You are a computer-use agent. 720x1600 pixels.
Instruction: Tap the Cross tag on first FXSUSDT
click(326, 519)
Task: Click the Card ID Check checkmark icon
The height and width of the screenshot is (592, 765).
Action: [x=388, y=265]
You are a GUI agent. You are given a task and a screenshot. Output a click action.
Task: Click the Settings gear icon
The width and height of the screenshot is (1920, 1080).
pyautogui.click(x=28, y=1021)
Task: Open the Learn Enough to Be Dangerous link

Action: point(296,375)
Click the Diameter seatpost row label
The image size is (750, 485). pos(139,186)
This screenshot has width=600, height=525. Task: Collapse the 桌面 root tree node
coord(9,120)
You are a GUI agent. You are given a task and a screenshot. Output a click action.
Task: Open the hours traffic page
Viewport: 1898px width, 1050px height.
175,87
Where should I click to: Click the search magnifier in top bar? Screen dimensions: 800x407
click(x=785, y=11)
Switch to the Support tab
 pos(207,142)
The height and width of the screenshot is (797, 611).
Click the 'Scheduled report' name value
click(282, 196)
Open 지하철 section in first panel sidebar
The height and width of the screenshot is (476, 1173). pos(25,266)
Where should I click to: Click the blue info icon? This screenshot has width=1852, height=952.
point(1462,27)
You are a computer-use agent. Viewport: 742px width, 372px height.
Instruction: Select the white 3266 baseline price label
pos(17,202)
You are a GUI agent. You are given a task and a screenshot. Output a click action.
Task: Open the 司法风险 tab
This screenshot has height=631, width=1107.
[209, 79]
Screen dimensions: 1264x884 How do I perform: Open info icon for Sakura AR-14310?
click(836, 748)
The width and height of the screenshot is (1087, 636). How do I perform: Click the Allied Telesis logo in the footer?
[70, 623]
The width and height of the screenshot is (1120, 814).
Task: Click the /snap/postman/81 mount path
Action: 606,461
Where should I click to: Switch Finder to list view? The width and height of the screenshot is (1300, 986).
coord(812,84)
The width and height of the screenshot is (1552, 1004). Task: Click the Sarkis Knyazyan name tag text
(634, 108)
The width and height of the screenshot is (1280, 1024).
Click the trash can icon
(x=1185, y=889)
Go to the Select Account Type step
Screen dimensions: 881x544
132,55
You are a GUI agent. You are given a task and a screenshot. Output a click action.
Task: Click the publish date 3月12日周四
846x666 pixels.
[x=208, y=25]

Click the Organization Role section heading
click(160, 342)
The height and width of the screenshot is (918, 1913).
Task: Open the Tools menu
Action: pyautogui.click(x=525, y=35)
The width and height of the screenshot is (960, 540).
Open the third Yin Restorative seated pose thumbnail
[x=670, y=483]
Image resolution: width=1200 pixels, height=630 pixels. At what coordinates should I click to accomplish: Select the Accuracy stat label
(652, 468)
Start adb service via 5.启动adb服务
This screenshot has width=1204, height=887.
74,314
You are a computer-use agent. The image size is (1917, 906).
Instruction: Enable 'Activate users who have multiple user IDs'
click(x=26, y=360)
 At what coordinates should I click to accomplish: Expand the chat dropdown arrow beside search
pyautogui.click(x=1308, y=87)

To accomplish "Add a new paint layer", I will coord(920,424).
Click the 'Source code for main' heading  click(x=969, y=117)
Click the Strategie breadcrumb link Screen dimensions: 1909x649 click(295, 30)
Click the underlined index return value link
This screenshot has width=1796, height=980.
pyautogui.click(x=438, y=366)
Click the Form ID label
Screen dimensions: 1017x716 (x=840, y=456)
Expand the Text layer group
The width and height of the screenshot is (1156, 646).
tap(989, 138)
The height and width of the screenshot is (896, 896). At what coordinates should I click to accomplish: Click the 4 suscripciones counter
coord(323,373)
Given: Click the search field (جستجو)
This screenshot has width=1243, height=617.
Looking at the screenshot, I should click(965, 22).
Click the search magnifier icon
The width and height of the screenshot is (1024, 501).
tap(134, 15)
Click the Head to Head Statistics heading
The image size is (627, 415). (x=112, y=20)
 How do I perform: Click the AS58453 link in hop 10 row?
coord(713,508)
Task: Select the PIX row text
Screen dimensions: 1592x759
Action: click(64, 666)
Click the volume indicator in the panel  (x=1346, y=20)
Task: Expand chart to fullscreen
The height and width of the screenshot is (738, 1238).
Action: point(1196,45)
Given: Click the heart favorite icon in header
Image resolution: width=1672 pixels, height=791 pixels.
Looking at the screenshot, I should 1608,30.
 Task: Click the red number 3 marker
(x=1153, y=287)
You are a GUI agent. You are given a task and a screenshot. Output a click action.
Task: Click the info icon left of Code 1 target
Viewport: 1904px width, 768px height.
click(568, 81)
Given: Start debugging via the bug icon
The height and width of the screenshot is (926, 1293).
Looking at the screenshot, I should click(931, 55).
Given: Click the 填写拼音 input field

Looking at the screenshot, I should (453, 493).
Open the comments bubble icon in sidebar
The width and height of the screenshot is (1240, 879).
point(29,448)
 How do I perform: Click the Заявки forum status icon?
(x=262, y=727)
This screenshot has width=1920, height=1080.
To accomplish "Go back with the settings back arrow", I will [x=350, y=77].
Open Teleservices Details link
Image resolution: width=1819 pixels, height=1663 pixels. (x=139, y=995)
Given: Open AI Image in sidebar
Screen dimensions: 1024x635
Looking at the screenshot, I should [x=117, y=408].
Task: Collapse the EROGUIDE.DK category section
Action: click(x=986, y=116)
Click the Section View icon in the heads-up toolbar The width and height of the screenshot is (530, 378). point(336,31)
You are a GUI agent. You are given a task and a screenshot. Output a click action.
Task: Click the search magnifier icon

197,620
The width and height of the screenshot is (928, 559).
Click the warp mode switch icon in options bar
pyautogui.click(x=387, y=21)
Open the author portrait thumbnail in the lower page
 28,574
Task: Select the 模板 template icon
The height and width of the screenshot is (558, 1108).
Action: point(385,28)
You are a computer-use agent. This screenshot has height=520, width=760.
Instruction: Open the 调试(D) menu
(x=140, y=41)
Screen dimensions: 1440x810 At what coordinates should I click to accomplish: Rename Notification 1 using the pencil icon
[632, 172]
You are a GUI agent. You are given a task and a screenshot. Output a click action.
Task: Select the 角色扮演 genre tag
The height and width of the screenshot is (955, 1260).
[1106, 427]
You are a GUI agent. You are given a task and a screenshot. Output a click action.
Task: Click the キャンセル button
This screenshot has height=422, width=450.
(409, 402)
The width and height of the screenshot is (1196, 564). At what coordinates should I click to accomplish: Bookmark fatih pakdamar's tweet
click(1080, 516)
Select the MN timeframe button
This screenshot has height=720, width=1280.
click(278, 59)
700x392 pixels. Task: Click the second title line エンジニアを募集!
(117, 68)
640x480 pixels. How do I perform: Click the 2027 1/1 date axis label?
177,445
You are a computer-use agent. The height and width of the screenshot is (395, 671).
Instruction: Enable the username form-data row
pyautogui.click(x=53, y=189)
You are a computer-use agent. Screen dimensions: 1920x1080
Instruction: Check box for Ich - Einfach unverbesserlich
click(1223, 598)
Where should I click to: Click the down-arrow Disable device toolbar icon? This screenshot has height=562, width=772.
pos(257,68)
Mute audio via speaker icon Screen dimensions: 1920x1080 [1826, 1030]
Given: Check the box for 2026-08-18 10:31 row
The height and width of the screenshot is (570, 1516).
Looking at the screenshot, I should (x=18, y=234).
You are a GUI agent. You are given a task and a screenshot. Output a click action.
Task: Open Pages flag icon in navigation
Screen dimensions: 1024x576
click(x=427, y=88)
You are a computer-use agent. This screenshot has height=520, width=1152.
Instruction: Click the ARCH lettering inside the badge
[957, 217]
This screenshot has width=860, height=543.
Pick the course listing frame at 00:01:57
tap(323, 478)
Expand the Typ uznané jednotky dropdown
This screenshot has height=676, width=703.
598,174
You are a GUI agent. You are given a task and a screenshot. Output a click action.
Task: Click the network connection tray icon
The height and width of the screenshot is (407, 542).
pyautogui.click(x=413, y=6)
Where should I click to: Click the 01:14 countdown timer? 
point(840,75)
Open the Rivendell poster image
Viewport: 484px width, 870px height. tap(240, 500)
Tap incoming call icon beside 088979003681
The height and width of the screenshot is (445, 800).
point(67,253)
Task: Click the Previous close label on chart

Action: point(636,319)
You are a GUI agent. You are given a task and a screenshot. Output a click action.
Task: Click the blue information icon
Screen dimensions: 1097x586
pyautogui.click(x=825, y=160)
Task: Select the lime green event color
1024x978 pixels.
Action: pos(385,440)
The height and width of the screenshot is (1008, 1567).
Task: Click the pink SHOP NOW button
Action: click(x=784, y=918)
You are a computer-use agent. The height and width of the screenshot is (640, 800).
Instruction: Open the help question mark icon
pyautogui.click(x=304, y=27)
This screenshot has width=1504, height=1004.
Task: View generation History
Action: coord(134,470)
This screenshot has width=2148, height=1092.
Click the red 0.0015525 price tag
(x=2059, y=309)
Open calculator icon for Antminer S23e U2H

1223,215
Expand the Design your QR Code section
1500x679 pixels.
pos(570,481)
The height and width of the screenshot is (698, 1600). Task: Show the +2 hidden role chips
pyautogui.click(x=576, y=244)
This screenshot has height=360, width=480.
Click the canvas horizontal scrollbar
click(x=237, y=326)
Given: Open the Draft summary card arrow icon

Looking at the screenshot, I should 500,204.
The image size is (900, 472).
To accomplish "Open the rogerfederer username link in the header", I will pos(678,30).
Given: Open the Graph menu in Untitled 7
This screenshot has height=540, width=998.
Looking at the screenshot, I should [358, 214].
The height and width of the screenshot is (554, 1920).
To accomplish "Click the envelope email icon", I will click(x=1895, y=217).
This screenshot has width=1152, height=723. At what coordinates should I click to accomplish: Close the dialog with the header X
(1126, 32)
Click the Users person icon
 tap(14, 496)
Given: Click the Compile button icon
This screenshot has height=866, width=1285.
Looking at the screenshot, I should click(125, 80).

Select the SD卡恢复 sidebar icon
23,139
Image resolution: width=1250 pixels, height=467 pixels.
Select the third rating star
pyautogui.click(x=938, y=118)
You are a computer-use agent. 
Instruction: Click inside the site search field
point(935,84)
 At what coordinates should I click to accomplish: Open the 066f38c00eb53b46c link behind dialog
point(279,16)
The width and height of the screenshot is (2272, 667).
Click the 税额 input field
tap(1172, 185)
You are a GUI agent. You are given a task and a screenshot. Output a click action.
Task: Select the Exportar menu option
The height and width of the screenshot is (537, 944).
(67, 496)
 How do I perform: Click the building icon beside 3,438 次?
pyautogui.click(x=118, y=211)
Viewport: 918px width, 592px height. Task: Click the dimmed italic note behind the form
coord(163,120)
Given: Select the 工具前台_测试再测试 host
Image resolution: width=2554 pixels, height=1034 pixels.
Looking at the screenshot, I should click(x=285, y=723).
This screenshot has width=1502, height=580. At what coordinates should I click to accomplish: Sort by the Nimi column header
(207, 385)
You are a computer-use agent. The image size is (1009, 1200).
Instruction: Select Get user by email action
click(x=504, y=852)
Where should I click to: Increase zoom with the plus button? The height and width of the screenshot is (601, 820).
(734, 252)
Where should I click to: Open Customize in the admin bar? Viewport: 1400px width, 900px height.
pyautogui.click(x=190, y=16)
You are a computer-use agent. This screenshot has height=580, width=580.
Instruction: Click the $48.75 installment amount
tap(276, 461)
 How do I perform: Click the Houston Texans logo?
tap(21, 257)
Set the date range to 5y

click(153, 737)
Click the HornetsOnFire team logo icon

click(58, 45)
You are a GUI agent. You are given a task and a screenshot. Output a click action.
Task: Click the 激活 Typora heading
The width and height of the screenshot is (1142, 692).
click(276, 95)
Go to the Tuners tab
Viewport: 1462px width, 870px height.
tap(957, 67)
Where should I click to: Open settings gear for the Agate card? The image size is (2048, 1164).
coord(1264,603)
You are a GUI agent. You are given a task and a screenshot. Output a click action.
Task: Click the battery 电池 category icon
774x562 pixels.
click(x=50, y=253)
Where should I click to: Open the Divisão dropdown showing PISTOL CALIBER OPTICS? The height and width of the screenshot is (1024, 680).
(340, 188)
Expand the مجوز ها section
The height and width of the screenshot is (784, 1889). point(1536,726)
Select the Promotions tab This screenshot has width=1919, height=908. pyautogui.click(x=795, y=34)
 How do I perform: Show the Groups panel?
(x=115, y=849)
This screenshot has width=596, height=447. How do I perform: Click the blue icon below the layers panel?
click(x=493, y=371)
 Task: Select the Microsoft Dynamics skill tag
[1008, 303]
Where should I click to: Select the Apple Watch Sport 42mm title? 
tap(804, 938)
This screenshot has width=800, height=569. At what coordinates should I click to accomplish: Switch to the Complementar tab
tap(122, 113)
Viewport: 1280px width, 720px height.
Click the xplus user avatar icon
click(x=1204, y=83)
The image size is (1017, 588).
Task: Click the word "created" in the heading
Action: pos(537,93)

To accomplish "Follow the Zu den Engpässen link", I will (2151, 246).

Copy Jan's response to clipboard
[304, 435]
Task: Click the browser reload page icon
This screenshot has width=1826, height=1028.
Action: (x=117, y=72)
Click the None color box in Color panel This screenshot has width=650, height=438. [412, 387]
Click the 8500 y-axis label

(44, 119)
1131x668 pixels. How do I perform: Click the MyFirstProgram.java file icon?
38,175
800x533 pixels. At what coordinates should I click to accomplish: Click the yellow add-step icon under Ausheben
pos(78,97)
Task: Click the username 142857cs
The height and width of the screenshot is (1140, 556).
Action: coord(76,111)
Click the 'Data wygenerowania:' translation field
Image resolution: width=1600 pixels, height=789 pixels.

Set task:
Rewrite the listing from the line with "Select the Promotions" to the line with "Action: (x=117, y=72)", replacing "Microsoft Dynamics" with "Salesforce" and leaving everything else unchanged. Return only those lines.

In response:
Select the Promotions tab This screenshot has width=1919, height=908. pyautogui.click(x=795, y=34)
 How do I perform: Show the Groups panel?
(x=115, y=849)
This screenshot has width=596, height=447. How do I perform: Click the blue icon below the layers panel?
click(x=493, y=371)
 Task: Select the Salesforce skill tag
[1008, 303]
Where should I click to: Select the Apple Watch Sport 42mm title? 
tap(804, 938)
This screenshot has width=800, height=569. At what coordinates should I click to accomplish: Switch to the Complementar tab
tap(122, 113)
Viewport: 1280px width, 720px height.
Click the xplus user avatar icon
click(x=1204, y=83)
The image size is (1017, 588).
Task: Click the word "created" in the heading
Action: pos(537,93)

To accomplish "Follow the Zu den Engpässen link", I will (2151, 246).

Copy Jan's response to clipboard
[304, 435]
Task: Click the browser reload page icon
This screenshot has width=1826, height=1028.
Action: (x=117, y=72)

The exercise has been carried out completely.